Re: DRM-based Oops viewer

2019-03-10 Thread Martin Steigerwald
Hell Ahmed.

Ahmed S. Darwish - 10.03.19, 02:31:
> Hello DRM/UEFI maintainers,
> 
> Several years ago, I wrote a set of patches to dump the kernel
> log to disk upon panic -- through BIOS INT 0x13 services. [1]
> 
> The overwhelming response was that it's unsafe to do this in a
> generic manner. Linus proposed a video-based viewer instead: [2]
[…]
> Of course it's 2019 now though, and it's quite known that
> Intel is officially obsoleting the PC/AT BIOS by 2020.. [3]
[…]
> The maximum possible that UEFI can provide is a GOP-provided
> framebuffer that's ready to use by the OS -- even after the UEFI
> boot phase is marked as done through ExitBootServices(). [5]
> 
> Of course, once native drivers like i915 or radeon take over,
> such a framebuffer is toast... [6]
> 
> Thus a possible remaining option, is to display the oops through
> "minimal" DRM drivers provided for each HW variant... Since
> these special drivers will run only and fully under a panic()
> context though, several constraints exist:

Thank you for your idea and willingness to work on something like this.

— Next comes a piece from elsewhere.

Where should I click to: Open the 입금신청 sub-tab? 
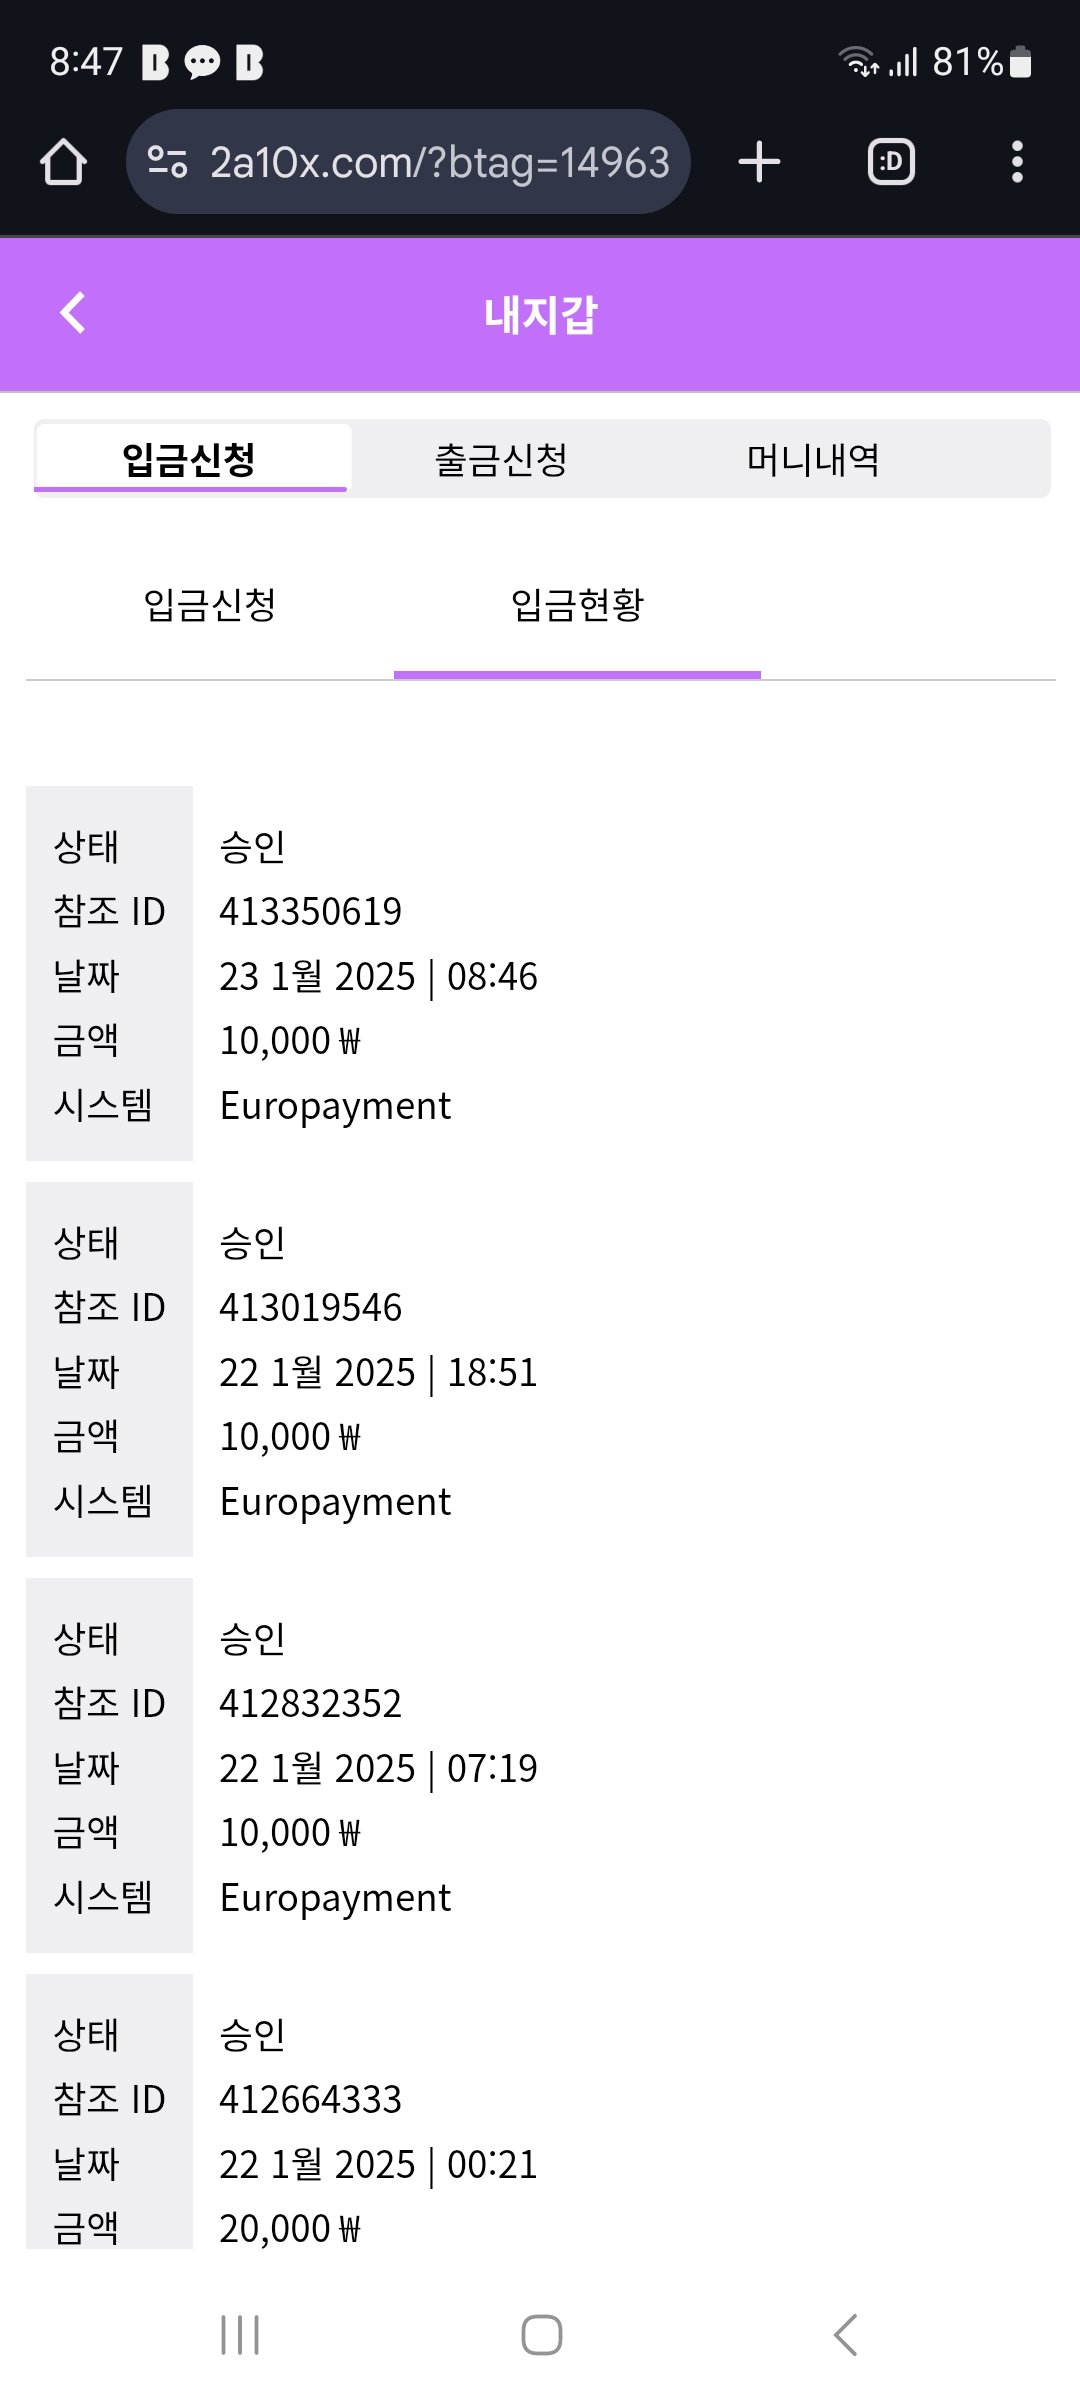point(210,605)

As a user I'd very much favor a solution that could not only work with 
UEFI but with other firmwares. I still dream to be able to buy a laptop 
with up to date hardware and with Coreboot/Libreboot at some time.

While this would not solve all "I just freeze" kind of crashes, it may 
at least give some information about some of them. When testing rc 
kernels I often enough faced "I just freeze" crashes that just happened 
*sometimes*. On a machine that I also use for production work I find it  
infeasible to debug it as bisecting could take a long, long time. And 
well the machine could just crash every moment… even during doing 
important work with it.

In my ideal world an operating system would never ever crash or hang 
without telling why. Well it would not crash or hang at all… but there 
you go. Maybe some time with a widely usable micro kernel based OS that 
can restart device drivers in a broken state – at least almost. No 
discussion of that micro kernel topic required here. :)

Thanks,
-- 
Martin




DRM-based Oops viewer

2019-03-09 Thread Ahmed S. Darwish
Hello DRM/UEFI maintainers,

Several years ago, I wrote a set of patches to dump the kernel
log to disk upon panic -- through BIOS INT 0x13 services. [1]

The overwhelming response was that it's unsafe to do this in a
generic manner. Linus proposed a video-based viewer instead: [2]

If you want to do the BIOS services thing, do it for video: copy the
oops to low RAM, return to real mode, re-run the graphics card POST
routines to initialize text-mode, and use the BIOS to print out the
oops.  That is WAY less scary than writing to disk.

Of course it's 2019 now though, and it's quite known that
Intel is officially obsoleting the PC/AT BIOS by 2020.. [3]

Researching whether this can be done from UEFI, it was also clear
that UEFI "Runtime Services" do not provide any re-initialization
routines. [4]

The maximum possible that UEFI can provide is a GOP-provided
framebuffer that's ready to use by the OS -- even after the UEFI
boot phase is marked as done through ExitBootServices(). [5]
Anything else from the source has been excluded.